Не замечаем презрения и равнодушия со стороны власть имущих, даже не предполагаем, насколько отвратно мы живем, учитывая возможности нашей страны и относительную разреженность населения (всего 2 процента населения земли). В главе «рекорды и антирекорды» идет банальное перечисление нестыковок, прямо скажем, мало приятного характера. Писатель называет 1-е места в мире по запасам…, да всего мало-мальски ценного для жизни, начиная от газа и нефти, крабов и воды и заканчивая алмазами. Затем перечисления разворачивается в другую сторону, – сторону оценки качества этой самой жизни, и здесь, идут уже другие цифры, начиная от 72 места по расходам государства на человека, и заканчивая 182 местом по уровню смертности (среди 207 стран) – всего 40 «пунктиков».

Прочитал Стивена Кинга «Как писать книги». М., 2018.

  Поклонником Кинга не был, привлекло название.

  Привлёкшие внимание сентенции
«Если пишешь…, кто-нибудь обязательно попытается тебе внушить чувство стыда за это. …Просто констатирую факт». (Согласен, за одну вещь на меня набросились одноклассники, малодушно удалил).

« – Когда пишешь вещь, ты рассказываешь её сам себе,… Когда переписываешь, главная твоя работа – убрать всё, что к вещи не относится».

«…Бросать работу, потому что она трудна для эмоций или воображения, не стоит. Иногда надо продолжать, даже если очень не хочется…»

«По-настоящему испакостить свое письмо можно, если насиловать словарь в поисках длинных слов, потому что короткие как-то стыдно использовать. Это вроде как наряжать домашнюю дворнягу в вечерние платья».

«Помните главное правило. Берите первое пришедшее на ум слово, если оно подходящее и яркое».

«Лучше всего обучаешься, когда читаешь плохую прозу».

«А хорошее письмо учит стилю, изяществу повествования, развитию сюжета, созданию правдоподобных персонажей и умению говорить правду».
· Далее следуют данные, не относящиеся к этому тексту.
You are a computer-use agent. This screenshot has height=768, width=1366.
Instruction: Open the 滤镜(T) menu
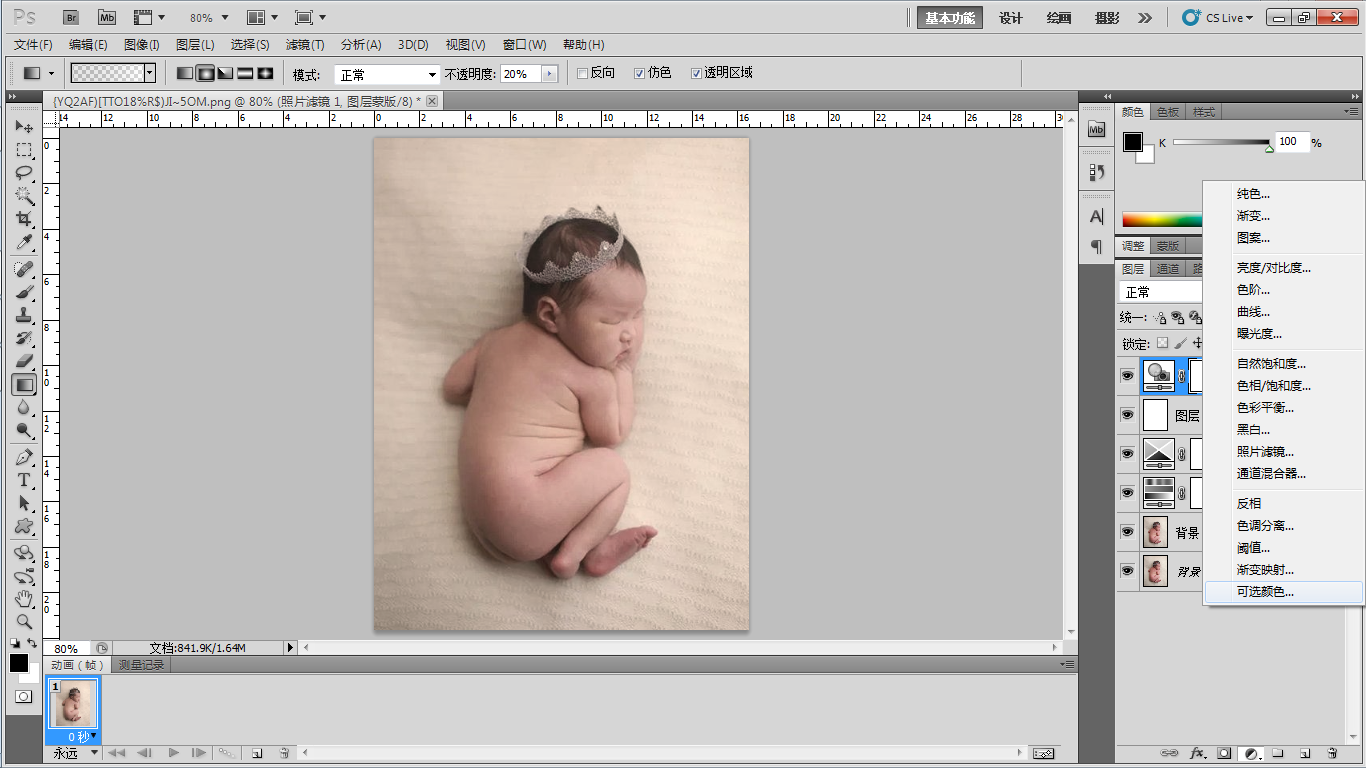(305, 45)
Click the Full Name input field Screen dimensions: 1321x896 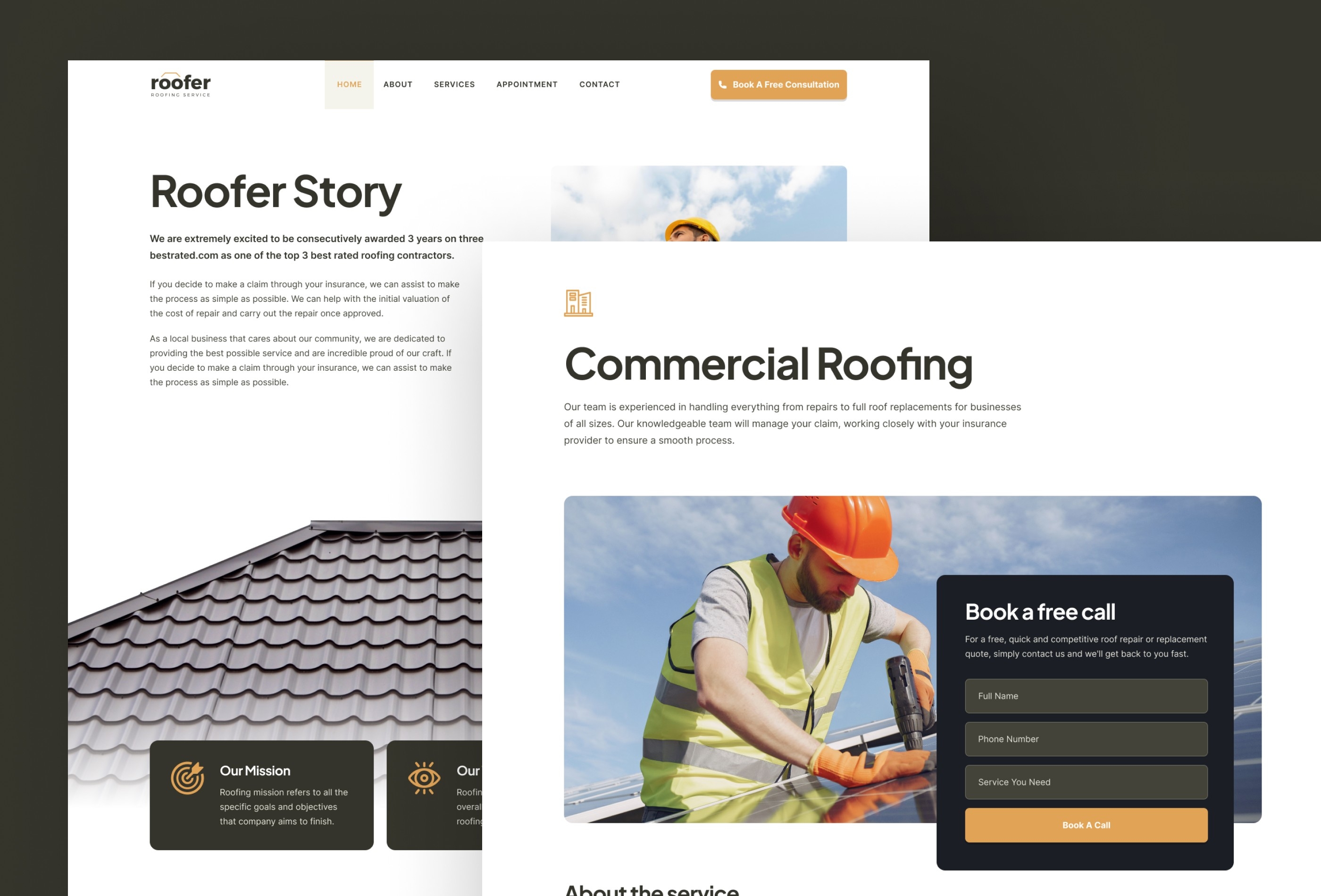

«Вы можете обнаружить, что перенимаете стиль, который вас захватил, и в этом ничего плохого нет».

«У меня в голове не укладывается, когда люди которые читают мало, считают себя писателями и ждут, что публике понравится ими написанное».

«Избавьте меня от героя с пронзительно-умными голубыми глазами решительно выставленным подбородком, равно как и отнадменно-высоких скул героини. Это всё – плохая техника и ленивое письмо, аналог занудных наречий.
Для меня хорошее описание состоит из нескольких точно выбраннах деталей, которые заменяют все остальное. Как правило, это те детали, которые первые приходят на ум».

«Скука может быть отличным лекарством для человека в творческом затыке»

«Темп – это скорость, с которой развивается повествование. Есть в издательских кругах невысказанное (а потому не определенное и не проверенное) поверье, что наиболее коммерчески успешные рассказы и романы написаны в быстром темпе.
Как и многие непроверенные мнения в издательских кругах, это почти сто процентов чушь».

«Каждая вещь должна разворачиваться в своем собственном темпе, и это не обязательно бег сломя голову. И все же нужно осознавать: если слишком замедлить темп, даже у самого дисциплинированного читателя может лопнуть терпение».